### GIVEN TEXT
-- Begin --
French model distributed here has 65k, hub4 has 64k. I wonder if bigger size is practical, you have to collect too much training data. Speed will be too slow and size of the model will be too big.
Actually n-gram is applicable only to the limited number of languages, for Finnish or Turkish or for any language with rich morphology usual n-grams aren't useful at all. You can build 300k n-gram model but it will still have high perplexity. So if you think 60-80k is not enough, rethink language modeling as a whole.
so you mean to say that having a very big language model isn't that useful? i have gathered as of now very big data, say 10 gigabytes of ngrams (hehe so big)....
btw, im creating an english language model...
Usefulness depends on task :) What vocabulary size are you going to recognize and what is the number of unigrams, bigrams and trigrams?
ummm... i have a 200k++ words as of now on my vocabulary... about 300 million (356,443,775 to be exact) trigrams... 60+ million bigrams... it is supposed to decode any type of conversations... is it worth doing or should i limit my size?
Just another data point:
I wanted to use FSA formalism of sphinx decoder to apply variable order ngrams
decoding, but it looks like FSA formalism in the decoder does a malloc, that is square of the word count,
and puts the basic constraint on vocab size to a few thousand.
Hopefult someone will fix the logic and get rid of that malloc.
Nagendra
yeah i've had that problem.... i just changed OS to 64-bit since malloc can allocate up to 64-bit variable in a 64-bit OS... and changed some data types to size_t instead of using int or unsigned int..
> and changed some data types to size_t instead of using int or unsigned int..
-- End --
### INFORMATION PROVIDED
-- Begin --
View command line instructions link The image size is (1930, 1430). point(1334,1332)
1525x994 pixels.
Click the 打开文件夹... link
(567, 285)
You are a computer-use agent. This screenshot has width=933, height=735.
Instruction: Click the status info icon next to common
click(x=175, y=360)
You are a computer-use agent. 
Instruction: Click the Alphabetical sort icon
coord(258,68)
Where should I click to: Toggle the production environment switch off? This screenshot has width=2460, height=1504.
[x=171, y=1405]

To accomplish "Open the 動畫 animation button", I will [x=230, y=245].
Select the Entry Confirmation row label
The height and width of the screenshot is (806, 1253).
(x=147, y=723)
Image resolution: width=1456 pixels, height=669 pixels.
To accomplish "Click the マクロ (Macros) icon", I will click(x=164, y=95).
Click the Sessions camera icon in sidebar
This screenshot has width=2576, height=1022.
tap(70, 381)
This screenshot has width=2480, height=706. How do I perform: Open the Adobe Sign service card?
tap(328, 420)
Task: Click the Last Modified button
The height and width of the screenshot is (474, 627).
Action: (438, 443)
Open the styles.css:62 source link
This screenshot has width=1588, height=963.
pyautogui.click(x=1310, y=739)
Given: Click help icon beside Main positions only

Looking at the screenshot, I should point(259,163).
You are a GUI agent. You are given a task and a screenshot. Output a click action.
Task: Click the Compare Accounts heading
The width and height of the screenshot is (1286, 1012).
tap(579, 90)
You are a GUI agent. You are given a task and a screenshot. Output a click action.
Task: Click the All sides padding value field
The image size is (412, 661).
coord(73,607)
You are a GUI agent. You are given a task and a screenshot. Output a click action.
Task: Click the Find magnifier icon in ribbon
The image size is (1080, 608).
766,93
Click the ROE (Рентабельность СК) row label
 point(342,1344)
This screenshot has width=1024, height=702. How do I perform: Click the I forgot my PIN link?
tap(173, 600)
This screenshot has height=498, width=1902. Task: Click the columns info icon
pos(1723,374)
-- End --
### WHAT YOU SHOULD DO
Answer these from the language-model thread above:
1. What vocabulary size does the hub4 model have?
2. How many trigrams does the person building an English language model report, as an exact figure?
3. To what type were some data types changed in place of int or unsigned int?

### SOLUTION TO THIS EXERCISE
1. 64k
2. 356,443,775
3. size_t